Jerome Neufeld defended his thesis in November 2007 and he is now at the BP Institute, DAMTP and Earth Sciences at the University of Cambridge where he is a University Lecturer and a Royal Society University Research Fellow.  He is also a Fellow in physics at St. Catharines College Cambridge.   Previous to this he was a Lloyd’s Tercentenary Fellow working on the fluid mechanics of carbon sequestration with Herbert Huppert and solidification problems with Grae Worster.   He came to Yale with an MS in Physics from the University of Toronto. His thesis focused on the thermodynamics of sea ice and their interaction with fluid mechanics.  His studies combine theory, numerics and experimentation.

Michael Patterson was an Associate Research Scientist after having done his PhD in Bristol and then experimental work in Cambridge.  He is a fluid dynamicist interested in basic questions regarding mixing and instabilities.   He is now a lecturer in Engineering Hydraulics at Bath.

Stephen Peppin was a post doc who began in after having done his PhD and postdoctoral work Cambridge with Grae Worster. He is interested in basic questions concering the solidification of colloidal suspensions and nonequilibrium thermodynamics.   As of October 2008 he has begun a five year Research Fellowship in the newly created Oxford Centre for Cooperative Applied Mathematics in the Mathematical Institute at Oxford University.

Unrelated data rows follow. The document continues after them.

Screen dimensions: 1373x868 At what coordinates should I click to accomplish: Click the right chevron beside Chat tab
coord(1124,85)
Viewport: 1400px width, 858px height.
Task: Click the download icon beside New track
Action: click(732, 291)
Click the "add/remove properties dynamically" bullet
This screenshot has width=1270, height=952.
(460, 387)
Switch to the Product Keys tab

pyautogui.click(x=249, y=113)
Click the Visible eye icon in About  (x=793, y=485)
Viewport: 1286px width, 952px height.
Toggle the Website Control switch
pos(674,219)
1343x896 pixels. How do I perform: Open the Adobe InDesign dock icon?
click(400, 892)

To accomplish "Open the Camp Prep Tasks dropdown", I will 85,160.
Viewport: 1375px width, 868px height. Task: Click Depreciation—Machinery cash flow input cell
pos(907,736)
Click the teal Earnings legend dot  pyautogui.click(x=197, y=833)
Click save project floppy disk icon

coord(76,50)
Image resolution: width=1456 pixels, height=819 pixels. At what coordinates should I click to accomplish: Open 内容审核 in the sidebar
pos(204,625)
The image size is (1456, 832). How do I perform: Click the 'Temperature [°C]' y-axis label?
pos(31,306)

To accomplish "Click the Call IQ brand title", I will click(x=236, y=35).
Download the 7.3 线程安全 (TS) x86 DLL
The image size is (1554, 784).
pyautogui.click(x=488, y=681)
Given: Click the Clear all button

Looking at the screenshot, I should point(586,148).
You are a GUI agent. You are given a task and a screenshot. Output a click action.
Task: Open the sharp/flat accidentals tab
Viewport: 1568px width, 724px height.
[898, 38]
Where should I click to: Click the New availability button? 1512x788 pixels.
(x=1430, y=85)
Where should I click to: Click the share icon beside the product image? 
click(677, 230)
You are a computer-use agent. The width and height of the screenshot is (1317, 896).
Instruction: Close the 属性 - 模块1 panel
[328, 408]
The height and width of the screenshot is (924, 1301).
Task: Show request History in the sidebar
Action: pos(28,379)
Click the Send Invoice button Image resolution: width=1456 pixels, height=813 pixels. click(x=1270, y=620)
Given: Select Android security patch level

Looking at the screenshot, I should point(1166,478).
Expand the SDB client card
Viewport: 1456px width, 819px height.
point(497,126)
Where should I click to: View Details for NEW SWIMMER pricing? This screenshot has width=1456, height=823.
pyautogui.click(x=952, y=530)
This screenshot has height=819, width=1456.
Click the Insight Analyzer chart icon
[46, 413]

Alan Rempel, was a post doctoral associate who completed his PhD with Grae Worster in the Department of Applied Mathematics & Theoretical Physics, University of Cambridge, on the dynamics of premelted films, and is working on generalizations and extensions of this workas well as pursuing new geophysical implications.  Most recently we have worked on constructing a continuum mechanical description of frost heave using the microscopic dynamics of premelted films and on the diffusionof soluble impurities and isotopes in ice sheets.   Alan since taught applied mathematics and did research with Jim Rice at Harvard and is now on the faculty at the University of Oregon.

Adit Sreenivasan, was a student at Choate Rosemary Hall and he worked in the Fluid Dynamics Laboratory on aspects of convection in stratified and unstratified fluids and in odd geometries.   The basic apparatus consists of a table top double walled tank.  The geometry can be modified and the system is heated from below.  Here is an example of a run in which a dense (green) lower layer eventually undergoes turbulent convection launched at the density interface, visualized by shadowgraph techniques.  More recent images of this work can be seen here.  He went off to Johns Hopkins University and studied neuroscience.

Melissa Spannuth was a graduate student who arrived at Yale from the University of Colorado where she did a BS in Physics and in Mathematics.  She’s interested the fundamental dynamics and thermodynamics driving frost heave. Her work harnessed x ray photon correlation spectroscopy of silica particles in ice.  This work is done at the Advanced Photon Source in collaboration with Simon Mochrie.  She is now a post doc working with Jaci Conrad at the University of Houston examining the phase behavior of colloids in confinement.

Erik Thomson  was a graduate student who came to Yale with an BS in Physics from the Bates College.  He is interested in the physics and geophysics of ice.  In his thesis work he is doing light scattering experiments to understand grain boundary melting in ice.  This work is done in collaboration with Larry Wilen.  In October of 2010 he moved to Sweden to do a post doc with Jan Pettersson in the Department of Chemistry at the University of Gothenburg.

Andrew Wells came to Yale to take up an interdepartmental Bateman postdoctoral fellowship after having done his PhD in Cambridge with Grae Worster.  He studied geophysical fluid dynamics with a particular emphasis on studying the interactions of buoyancy driven flow and phase change with applications in the polar oceans.  With Steven Orszag in applied mathematics we are exploring hybrid theoretical and computational methods in such problems.   He is now a Gibbs Assistant Professor of Applied Mathematics.  In July 2012 he began as a University Lecturer in the subdepartment of Atmospheric, Oceanic and Planetary Physics in University of Oxford‘s Department of Physics and as a Fellow of Wolfson College.

Mathew Wells, was an Associate Research Scientist working in fluid dynamics with a particular emphasis on experimental work.  He did his PhD in the geophysical fluid dynamics group at Australian National University with Ross Griffiths and Stuart Turner and came to Yale after a post doctoral fellowship in the Fluid Dynamics Group at the Eindhoven Technical University in the Netherlands.  In Eindhoven Mathew worked on continually forced 2D turbulence. Mathew has taken up an assistant professorship at the University of Toronto.

Jin-Qiang Zhong came to Yale from the Physics Department at UCSB where he worked on rotating Rayleigh-Benard convection in Guenter Ahlers’ group for a few years following his PhD which he did at New York University with Jun Zhang in the Physics Department and in the Applied Mathematics Laboratory.   His thesis work focused on modeling the dynamics of a free boundary on turbulent thermal convection which exhibits a rich range of behavior.  In 2012 he joined the faculty in the Department of Physics at TongJi University in Shanghai, China.